Transformer une liste d'écarts en programme de travaux
Une évaluation de la sécurité se termine par des recommandations. Entre ces recommandations et un chantier, il y a un travail de préparation que personne ne peut sauter : décider quoi faire, dans quel ordre, avec quel budget et sur combien d'années.
La priorisation vient en premier. Tous les écarts ne se valent pas : certains touchent la capacité d'évacuation ou la stabilité et ne peuvent pas attendre, d'autres relèvent de la durabilité et se planifient sur un horizon plus long. Une hiérarchie explicite permet d'étaler l'investissement sans laisser le risque en suspens.

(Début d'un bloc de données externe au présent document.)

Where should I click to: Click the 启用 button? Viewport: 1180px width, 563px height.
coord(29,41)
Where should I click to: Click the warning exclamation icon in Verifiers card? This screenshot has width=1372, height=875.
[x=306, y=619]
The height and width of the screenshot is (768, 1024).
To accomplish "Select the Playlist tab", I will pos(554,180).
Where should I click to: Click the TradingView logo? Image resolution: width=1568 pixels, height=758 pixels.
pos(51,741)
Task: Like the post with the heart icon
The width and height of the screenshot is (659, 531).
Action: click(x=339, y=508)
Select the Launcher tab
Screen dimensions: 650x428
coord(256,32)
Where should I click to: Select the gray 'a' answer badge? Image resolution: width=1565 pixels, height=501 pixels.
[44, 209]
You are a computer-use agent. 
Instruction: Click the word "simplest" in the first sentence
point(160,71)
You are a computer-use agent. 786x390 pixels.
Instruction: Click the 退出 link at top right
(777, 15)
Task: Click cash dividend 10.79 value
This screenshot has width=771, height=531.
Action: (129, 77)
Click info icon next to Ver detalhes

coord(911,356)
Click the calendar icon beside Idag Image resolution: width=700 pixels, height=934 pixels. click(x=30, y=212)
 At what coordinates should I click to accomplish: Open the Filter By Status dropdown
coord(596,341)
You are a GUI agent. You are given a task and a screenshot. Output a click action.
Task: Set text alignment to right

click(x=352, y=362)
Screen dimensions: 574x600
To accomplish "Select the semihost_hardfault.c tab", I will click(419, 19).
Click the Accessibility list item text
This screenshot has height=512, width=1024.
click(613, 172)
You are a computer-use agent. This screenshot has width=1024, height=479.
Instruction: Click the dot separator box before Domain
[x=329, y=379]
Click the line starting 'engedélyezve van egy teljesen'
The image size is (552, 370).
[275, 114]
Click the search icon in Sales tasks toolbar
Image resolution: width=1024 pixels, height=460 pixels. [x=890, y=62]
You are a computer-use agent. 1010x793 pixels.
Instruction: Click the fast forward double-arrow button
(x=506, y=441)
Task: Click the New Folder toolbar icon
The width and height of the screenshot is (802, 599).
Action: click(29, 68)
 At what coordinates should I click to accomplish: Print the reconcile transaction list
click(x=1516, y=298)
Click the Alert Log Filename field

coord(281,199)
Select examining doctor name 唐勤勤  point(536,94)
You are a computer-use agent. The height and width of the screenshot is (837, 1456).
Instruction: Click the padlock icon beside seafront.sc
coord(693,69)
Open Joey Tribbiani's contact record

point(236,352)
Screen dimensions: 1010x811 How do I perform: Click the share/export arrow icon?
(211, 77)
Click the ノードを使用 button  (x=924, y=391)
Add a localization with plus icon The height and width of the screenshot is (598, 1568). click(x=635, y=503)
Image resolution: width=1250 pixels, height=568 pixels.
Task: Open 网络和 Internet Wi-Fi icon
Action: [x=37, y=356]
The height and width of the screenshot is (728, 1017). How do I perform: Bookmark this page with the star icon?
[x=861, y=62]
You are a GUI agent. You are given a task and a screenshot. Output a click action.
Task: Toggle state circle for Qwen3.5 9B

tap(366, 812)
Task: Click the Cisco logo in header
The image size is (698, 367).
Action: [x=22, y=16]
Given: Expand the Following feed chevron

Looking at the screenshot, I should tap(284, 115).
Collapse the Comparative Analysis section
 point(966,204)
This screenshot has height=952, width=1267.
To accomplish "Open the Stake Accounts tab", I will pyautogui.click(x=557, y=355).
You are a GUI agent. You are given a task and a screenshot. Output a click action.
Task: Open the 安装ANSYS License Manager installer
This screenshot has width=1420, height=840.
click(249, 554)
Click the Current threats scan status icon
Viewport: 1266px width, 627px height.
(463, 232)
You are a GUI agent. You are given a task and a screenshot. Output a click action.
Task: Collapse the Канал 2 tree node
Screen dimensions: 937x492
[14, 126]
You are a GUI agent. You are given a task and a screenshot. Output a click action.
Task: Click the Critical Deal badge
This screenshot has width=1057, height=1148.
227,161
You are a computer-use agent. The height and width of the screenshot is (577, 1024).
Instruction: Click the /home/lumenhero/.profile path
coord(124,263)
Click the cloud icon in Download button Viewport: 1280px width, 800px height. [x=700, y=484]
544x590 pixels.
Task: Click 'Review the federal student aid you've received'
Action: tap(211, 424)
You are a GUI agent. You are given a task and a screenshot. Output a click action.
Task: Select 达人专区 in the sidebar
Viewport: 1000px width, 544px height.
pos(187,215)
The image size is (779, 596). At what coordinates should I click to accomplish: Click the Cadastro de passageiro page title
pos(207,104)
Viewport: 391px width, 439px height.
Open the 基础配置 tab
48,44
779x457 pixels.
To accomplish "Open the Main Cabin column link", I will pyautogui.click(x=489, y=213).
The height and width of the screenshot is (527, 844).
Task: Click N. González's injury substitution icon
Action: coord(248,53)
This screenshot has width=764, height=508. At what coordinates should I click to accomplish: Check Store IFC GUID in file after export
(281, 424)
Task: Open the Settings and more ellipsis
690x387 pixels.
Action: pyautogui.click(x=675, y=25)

Vient ensuite la conception des correctifs retenus, jusqu'aux plans et devis, avec une estimation de coûts assez solide pour être portée à un conseil ou à un budget d'immobilisations. Et un échéancier qui tient compte du vrai calendrier : fenêtres d'intervention en rivière, délais d'autorisation, disponibilité des entrepreneurs.
L'erreur la plus courante
Attaquer le correctif le plus visible plutôt que le plus déterminant. Un parement refait à neuf sur un ouvrage dont l'évacuateur est sous-dimensionné, c'est un budget dépensé sans que le risque ait bougé.